For as long as anyone can remember, the presiding officers of the Maryland General Assembly have extended a courtesy to the state's governors, introducing the executives' bills in the House and Senate.
But this year, House Speaker Michael E. Busch (D-Anne Arundel) has decided to break with tradition. Busch won't be introducing bills by Gov. Robert L. Ehrlich Jr., the state's first Republican governor in more than three decades. Since Ehrlich can't introduce bills, the task will be left to the House minority leader for the next four years.
To outsiders, this might seem a minor breach of protocol. But in a capitol where custom is equated with civility, where decorum tempers rough-and-tumble debate, Busch's simple action has some insiders atwitter.
"Del. Busch should take his bat and ball and go home," said John Kane, the state GOP chairman. "It's a big sandbox, and it now has legitimate competition on both sides, so it's time to learn how to behave like adults."
Busch's decision and the reaction to it are examples of the new partisan tone in Annapolis as the governor and the Democratic-controlled General Assembly struggle to strike the right chord in a new era of divided government. Each side is carefully scrutinizing the actions and omissions of the other, and messages are divined where perhaps none are intended.
Legislation that affects people all over the state can live or die over small perceived slights, said Matthew Crenson, a Johns Hopkins University political scientist.
"Failing to follow the perceived proper procedure demeans other participants in the political process who don't get what they deem to be the respect their offices deserve," Crenson said. "It's an unnecessary way to cause offense."
When Ehrlich, for instance, sprawled across the House speaker's podium a few days ago, conducting business with lawmakers after the chamber had adjourned, some viewed it as a lack of respect for the separation of powers, instead of a governor merely trying to catch up with old friends: Ehrlich served in the House from 1987 to 1994 and became close with, among others, Busch.
"In the governor's defense, he's a low-key and friendly guy, and he genuinely feels at home in the House chamber, but he shouldn't have done that," said House Majority Leader Kumar P. Barve (D-Montgomery). "It's not appropriate. We wouldn't do that in the governor's office."
Busch said people should not read much into his not sponsoring the governor's bills. "It's more a matter of form over substance," he said. "Yes, the speaker has always put the governor's bills in, but we haven't had a Republican governor in nearly 40 years."
House Minority Leader Alfred W. Redmer Jr. (R-Baltimore County) was similarly sanguine. "The bottom line is that the governor is going to have his legislative package introduced," he said.
In the governor's office, however, some were vexed. "It is the speaker's prerogative, but I'm disturbed by that change," said the governor's chief lobbyist, Kenneth H. Masters, a former House member. "I know the governor's not thrilled with it either."

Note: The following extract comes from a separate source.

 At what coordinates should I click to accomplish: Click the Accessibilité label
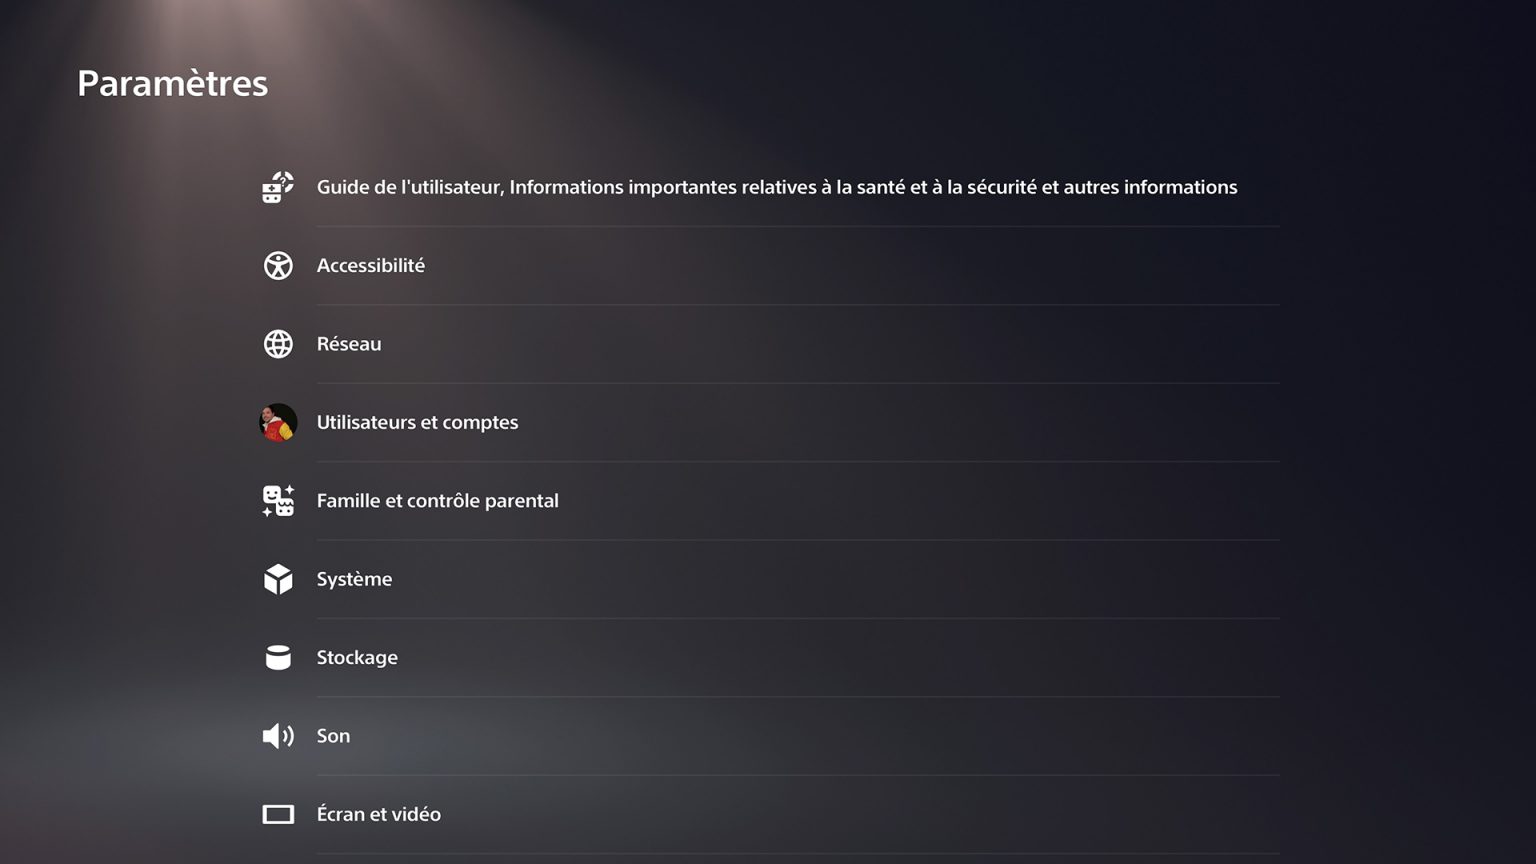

Masters yesterday had some explaining of his own to do.
This week, the governor introduced two major bills affecting crime and education policy without briefing the Democratic chairmen of committees that will debate them. The next morning, members of the GOP caucus were brought up to speed by Masters, but Democrats remained in the dark.
It was an oversight that baffled some Republicans, who realize that Ehrlich's initiatives can't pass without Democratic support. And it had Senate President Thomas V. Mike Miller Jr. (D-Prince George's) second-guessing his decision to stick with tradition by introducing the governor's bills.
"Every senator and delegate knows that if you are presenting an important bill to a committee, you go to the chairman well in advance," said Del. Jean B. Cryor (R-Montgomery). "In Annapolis, there are a lot of sins you can commit. Some are mortal; some are venal. Surprising and embarrassing a chairman -- that's mortal."
"It's a breach of protocol," said Miller. "If they're going to party-line everything and treat Democrats and Republicans differently, then Speaker Busch's action becomes appropriate."
Masters apologized to the committee chairmen yesterday. "It clearly was a very critical oversight, and I take full responsibility for it," he said.
He chalked it up to the fact that Ehrlich's staff has been overwhelmed since taking office less than three weeks ago.
"There's a lot of sorting out that has to be done," Masters said. "No one has a living memory of what it was like the last time we faced these circumstances and what constitutes normality."